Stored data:
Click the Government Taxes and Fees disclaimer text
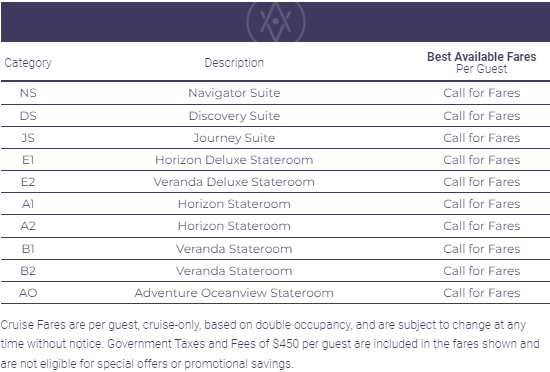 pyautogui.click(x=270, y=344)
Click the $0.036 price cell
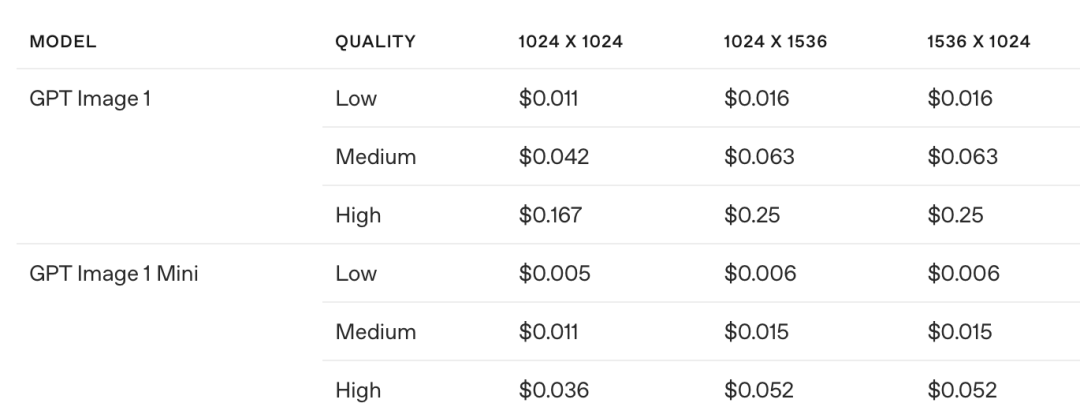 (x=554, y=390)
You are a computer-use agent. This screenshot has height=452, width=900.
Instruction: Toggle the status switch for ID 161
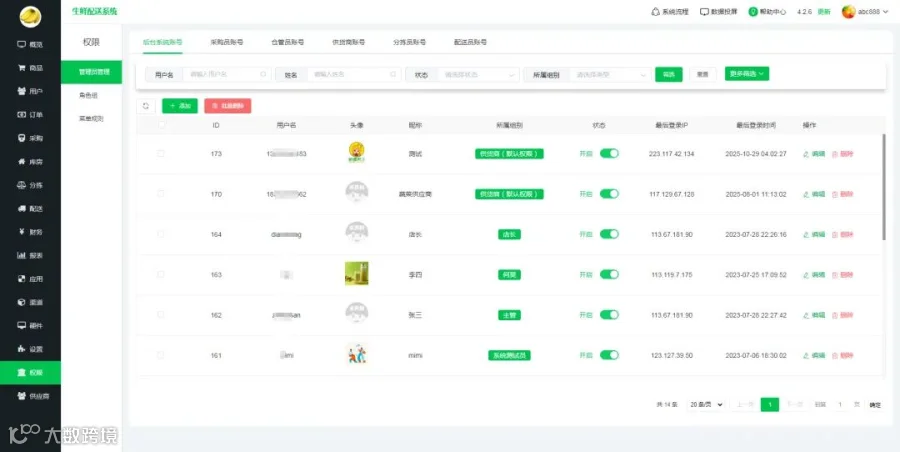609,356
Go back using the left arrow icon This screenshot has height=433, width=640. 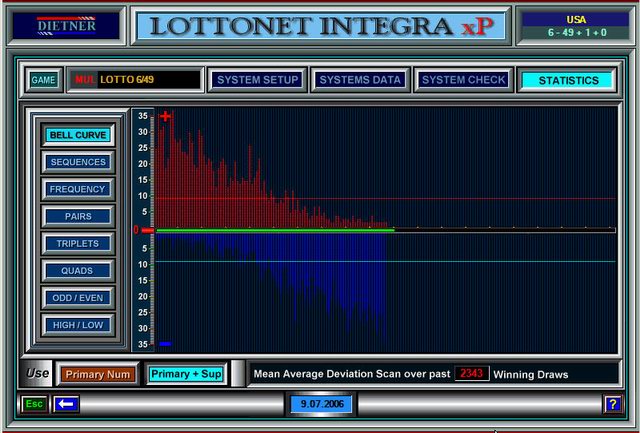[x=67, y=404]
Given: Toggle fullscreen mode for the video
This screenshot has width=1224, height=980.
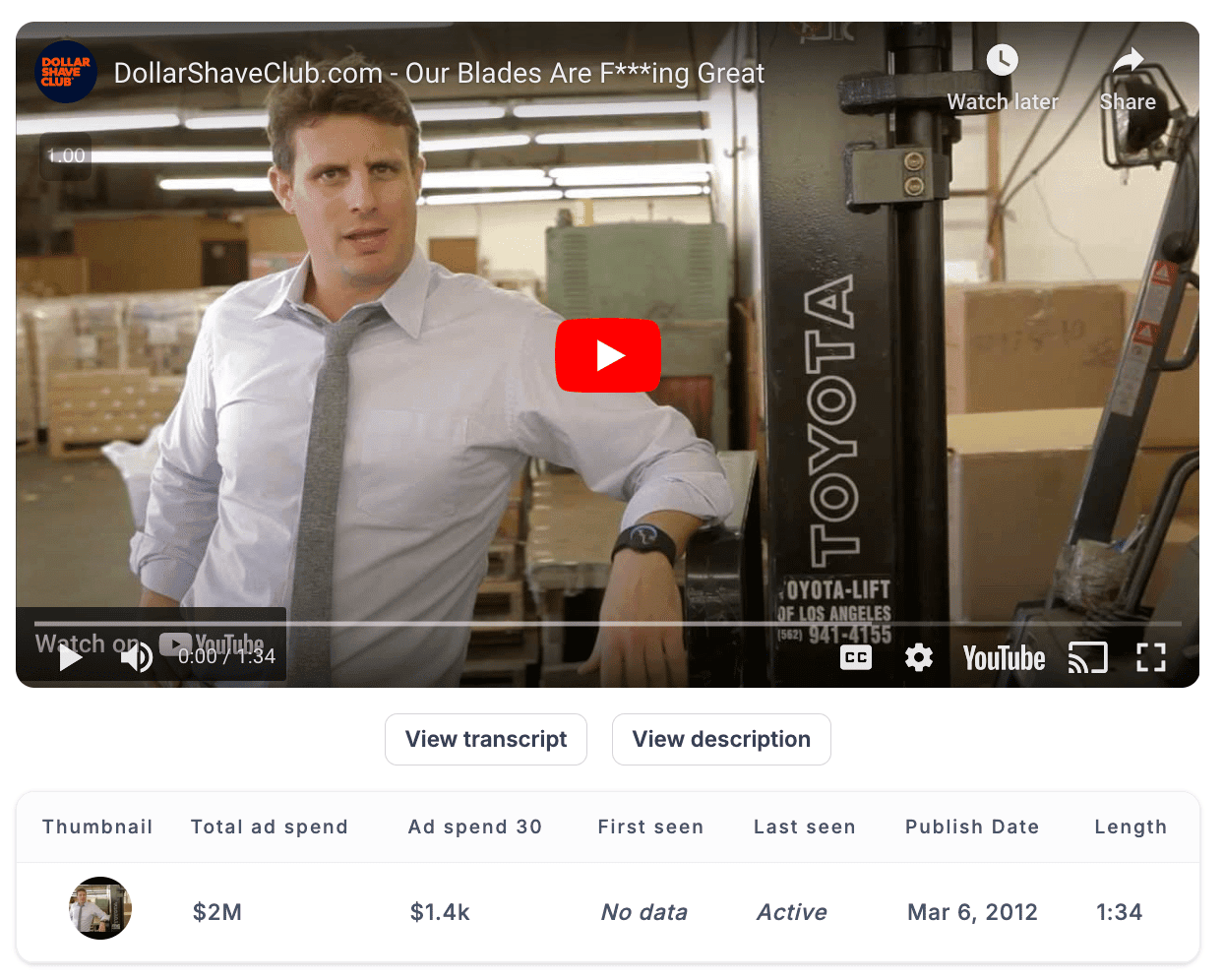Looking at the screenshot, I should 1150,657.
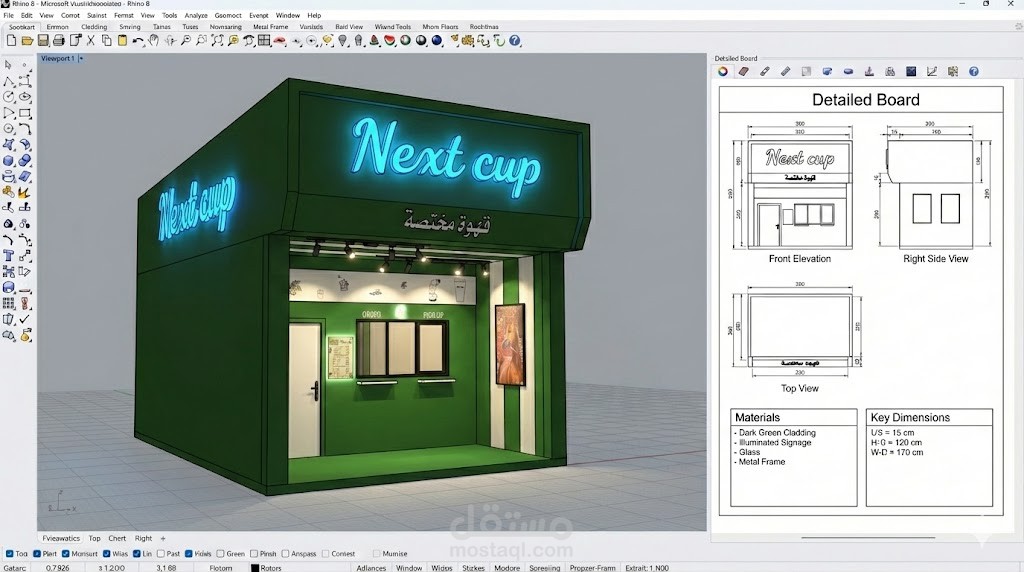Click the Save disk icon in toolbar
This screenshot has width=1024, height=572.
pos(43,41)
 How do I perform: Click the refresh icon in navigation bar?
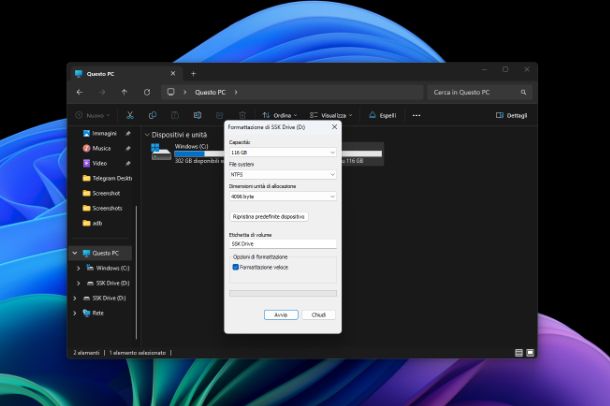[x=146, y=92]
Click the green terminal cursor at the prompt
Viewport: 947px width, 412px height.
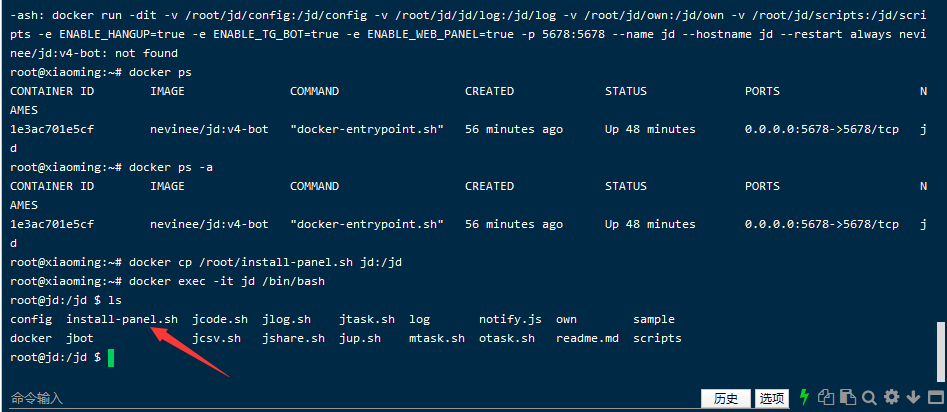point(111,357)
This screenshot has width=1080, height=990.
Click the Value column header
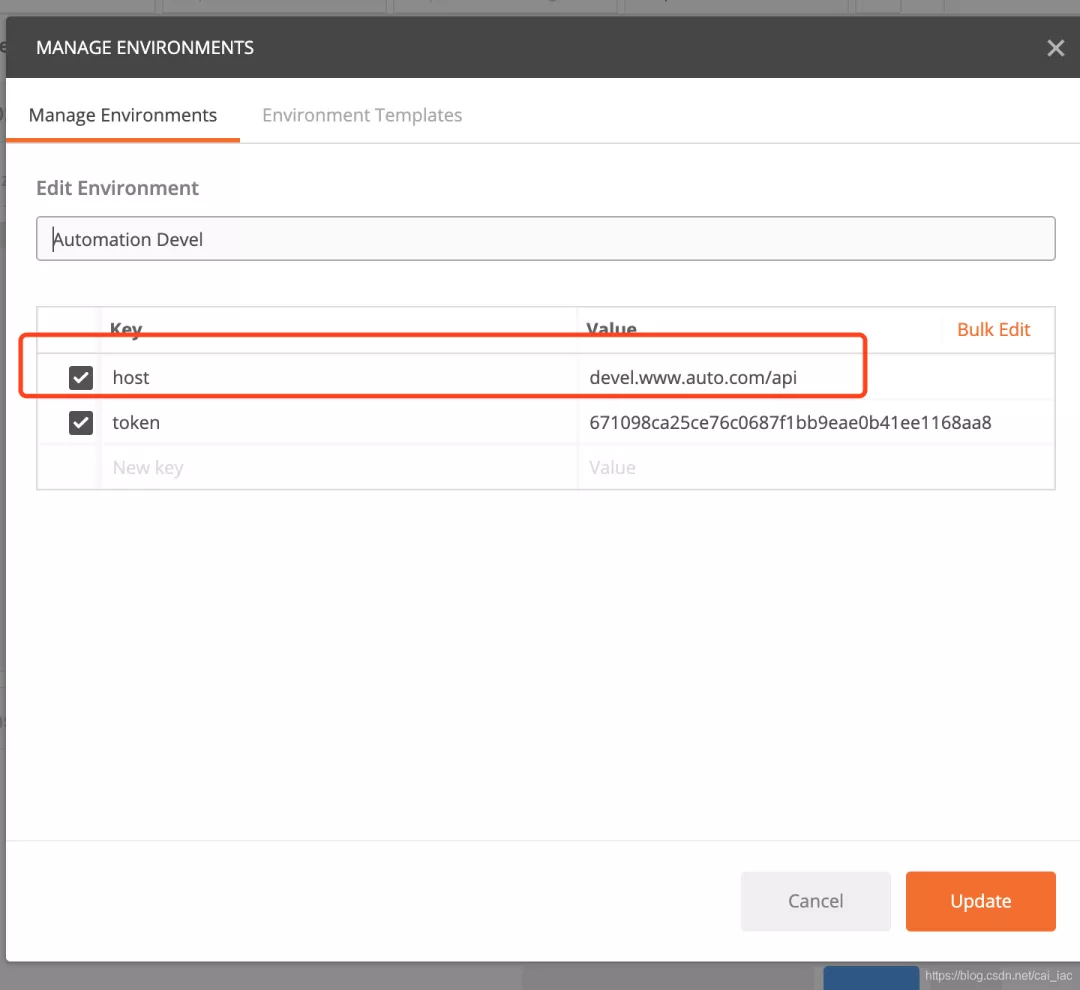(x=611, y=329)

* **WHAT TO WORK ON**
The reply needs to repeat exactly the line containing "This screenshot has width=1224, height=980." and each line after it, through the final line of the entries above, and to skip the pictures.

* **THE COMPLETED TASK**
This screenshot has width=1224, height=980.
Looking at the screenshot, I should 1150,657.
Click the Save disk icon in toolbar
This screenshot has width=1024, height=572.
pos(43,41)
 How do I perform: Click the refresh icon in navigation bar?
[x=146, y=92]
Click the green terminal cursor at the prompt
Viewport: 947px width, 412px height.
point(111,357)
This screenshot has width=1080, height=990.
Click the Value column header
(x=611, y=329)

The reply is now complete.